The best I could do was to take a reasonable guess at what the expenses might be and interview a few tenants to see what they pay for. I wasn’t really interested in using these as rentals, but instead my idea was to start getting tenant buyers into the mobile homes. Instead of $200/month in rent, I could likely get $1000 down and $300 per month for someone who wanted to buy the home.
Since the buying mindset is different than the rental mindset, I could also make the new tenant buyer responsible for maintenance. Homeowners always take care of their own repairs, but renter will look for the landlords phone number at the first sign of a problem.
The opportunity, something you should always be looking for with a real estate investment, was that I thought I could increase the income and nearly eliminate the expenses by getting in “Buyers” instead of “Renters”

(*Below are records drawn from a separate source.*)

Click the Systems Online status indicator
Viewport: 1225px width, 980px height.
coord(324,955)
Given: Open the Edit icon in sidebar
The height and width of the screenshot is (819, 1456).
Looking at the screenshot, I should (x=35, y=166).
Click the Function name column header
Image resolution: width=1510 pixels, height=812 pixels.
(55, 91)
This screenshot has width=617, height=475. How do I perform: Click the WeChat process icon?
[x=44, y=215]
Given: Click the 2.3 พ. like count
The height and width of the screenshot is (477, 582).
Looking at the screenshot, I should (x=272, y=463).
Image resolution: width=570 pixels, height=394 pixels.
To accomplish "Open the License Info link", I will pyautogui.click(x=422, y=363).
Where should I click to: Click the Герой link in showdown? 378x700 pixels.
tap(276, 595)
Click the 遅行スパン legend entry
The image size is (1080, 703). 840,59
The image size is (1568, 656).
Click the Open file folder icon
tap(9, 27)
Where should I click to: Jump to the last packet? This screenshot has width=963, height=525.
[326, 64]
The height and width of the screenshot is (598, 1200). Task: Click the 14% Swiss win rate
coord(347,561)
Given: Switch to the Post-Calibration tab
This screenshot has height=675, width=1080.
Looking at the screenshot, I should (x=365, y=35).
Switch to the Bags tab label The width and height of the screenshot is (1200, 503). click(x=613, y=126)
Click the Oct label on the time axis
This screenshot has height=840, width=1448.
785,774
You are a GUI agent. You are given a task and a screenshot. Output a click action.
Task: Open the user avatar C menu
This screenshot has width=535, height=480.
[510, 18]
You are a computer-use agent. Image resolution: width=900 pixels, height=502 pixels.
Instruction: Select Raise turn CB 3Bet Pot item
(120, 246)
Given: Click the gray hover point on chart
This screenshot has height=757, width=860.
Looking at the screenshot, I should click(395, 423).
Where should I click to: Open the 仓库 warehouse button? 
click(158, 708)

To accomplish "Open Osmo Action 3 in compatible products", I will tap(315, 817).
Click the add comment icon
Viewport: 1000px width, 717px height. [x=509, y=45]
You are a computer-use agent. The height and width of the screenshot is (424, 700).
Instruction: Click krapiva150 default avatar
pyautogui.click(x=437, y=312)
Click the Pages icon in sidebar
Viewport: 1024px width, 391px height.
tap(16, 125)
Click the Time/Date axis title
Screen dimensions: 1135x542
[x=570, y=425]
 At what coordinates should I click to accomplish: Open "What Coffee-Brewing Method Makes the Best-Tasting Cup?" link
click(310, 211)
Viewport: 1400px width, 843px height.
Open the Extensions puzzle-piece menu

I then asked the seller how much money he was holding for security deposits. I use this seemingly innocuous question to verify how much income he is actually getting, as landlords typically set the security deposit at about one months rent. I also ask “so security deposit is usually one month’s rent then?” as a follow up question later on.
What he came back with surprised me:
“I just use the security deposit from the guy who moves in to pay off the guy who moves out.”
It was a great example of the old phrase robbing Peter to pay Paul. Of course, you can see the problem with this – what if you can’t find a new tenant?
It also told me that he was running his business really tight, or possibly had the habit of blowing any cash he got in his hands.
In my mind security deposits are funds that you should never touch, but instead set aside in a separate account. By spending the funds he was supposed to hold this guy was breaking a level of trust that could get him into trouble later.
If , for any reason , you find yourself dipping into the security deposit’s you are holding, it is a warning sign that your business, and possibly your moral fiber, is in trouble
We eventually passed on the group of mobile homes, mainly because there was too much deferred maintenance and they were a bit too far from where we like to operate, but the lesson has stayed with me.